Pastor Barsuhn, on the other hand, grew up in a church-going family in Michigan, and "came to know the Lord Jesus Christ as my Savior" at an early age. He started feeling drawn to the ministry as a teenager, and enrolled at the Grand Rapids School of the Bible and Music. He did an internship with a minister in Blackfoot, Idaho, and fell in love with the Intermountain West. He went back to Michigan to graduate from the Bible institute, and then returned to Utah to begin his ministry.
"I loved it here," he said. "I loved living among the people here."
The only problem, he said, was finding a wife.
"There weren't a lot of women in Tremonton interested in being a pastor's wife," he quipped.
So he went back to Michigan long enough to meet and marry his wife, Laurie.
"I told her when we were dating that I was planning to go back to Utah," he said. "That didn't scare her away."
The couple came to Utah in 1983, where he worked with two churches in Payson and Nephi in a sort of circuit ministry. For 20 years he ran the Christian radio station KEYY in Provo as a ministerial outreach associated with Biblical Ministries Worldwide, and then in his mid-50s decided it was time to get back into the pulpit.

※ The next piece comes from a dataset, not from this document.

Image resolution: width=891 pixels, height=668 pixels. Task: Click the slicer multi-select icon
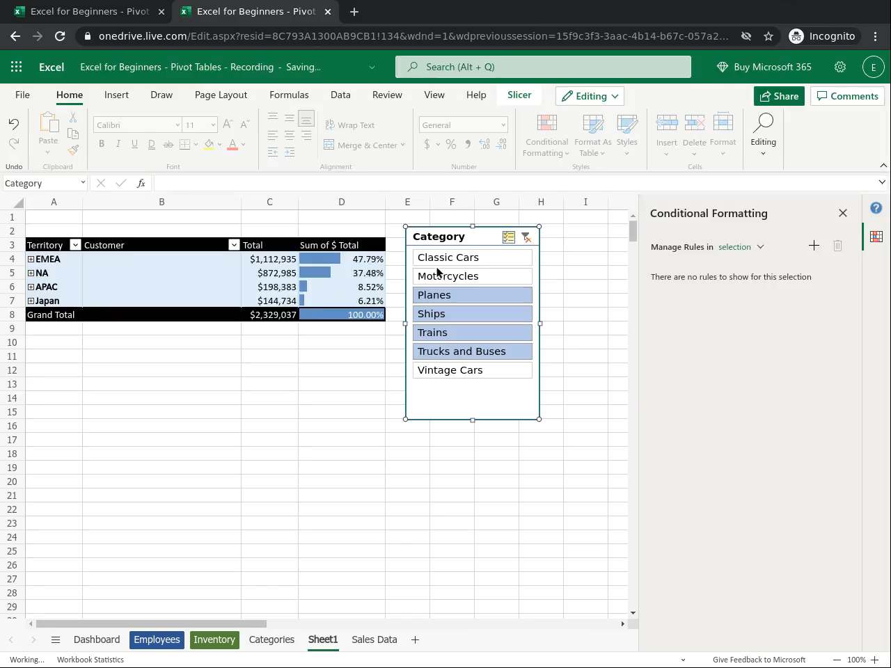(509, 237)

"You reach a point in your life when you want to spend the rest of your years doing what you really love," he said. "I enjoyed the radio ministry, but I really missed the regular contact with people, to be able to consistently have a ministry to them, one-on-one."
So when the pulpit opened up in Brigham City, he took it.
"It's been exciting to see God at work in people's lives, to see people transformed by the power of God's word," he said. "I'm very grateful I have that opportunity."
As joyful as it is to watch people change and transform, Pastor Nelson said, it's not something that can be manipulated.
"I can't make that happen," he said. "I'm struggling to learn and to grow and to love and to sacrifice just like everybody else is. Nobody has the same journey. Everyone comes to God in their own way. And when they do, it's always a great story."
Pastor Nelson says on an average Sunday there are some 1,400 worshippers at K2 the Church services. "I don't really know how many people call K2 their home," he said. "We've tried to reach people who don't normally come to church. Our arms are open. We're here for you. But we're not going to track you down. Come as you want, come as you are — it's up to you."
Still, there are unfamiliar faces in the congregation every week, so a big part of Pastor Nelson's personal ministry is "equipping everyone to do the works of the ministry."
"You don't GO to church, you ARE the church," he said. "You are the body of Christ. You can only reach the full measure of the fullness of Christ when each part of the body does its work."
To that end he and his associate pastors have divided the congregation into small communities that interact with each other and watch over each other.
"There's no way I could minister to 1,400 people by myself," he said. "But if we've got smaller groups of people who love Jesus and want to serve him by serving each other, there's a lot of effective ministering that is taking place."